Chronic Stress Alters Striosome-Circuit Dynamics, Leading to Aberrant Decision-Making

Cell. 2017 Nov 16;171(5):1191-1205.e28. doi: 10.1016/j.cell.2017.10.017.


Effective evaluation of costs and benefits is a core survival capacity that in humans is considered as optimal, "rational" decision-making. This capacity is vulnerable in neuropsychiatric disorders and in the aftermath of chronic stress, in which aberrant choices and high-risk behaviors occur. We report that chronic stress exposure in rodents produces abnormal evaluation of costs and benefits resembling non-optimal decision-making in which choices of high-cost/high-reward options are sharply increased.

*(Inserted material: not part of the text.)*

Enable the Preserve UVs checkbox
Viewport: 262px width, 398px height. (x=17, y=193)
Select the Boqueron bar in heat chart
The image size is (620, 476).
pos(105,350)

Concomitantly, alterations in the task-related spike activity of medial prefrontal neurons correspond with increased activity of their striosome-predominant striatal projection neuron targets and with decreased and delayed striatal fast-firing interneuron activity. These effects of chronic stress on prefronto-striatal circuit dynamics could be blocked or be mimicked by selective optogenetic manipulation of these circuits. We suggest that altered excitation-inhibition dynamics of striosome-based circuit function could be an underlying mechanism by which chronic stress contributes to disorders characterized by aberrant decision-making under conflict. VIDEO ABSTRACT.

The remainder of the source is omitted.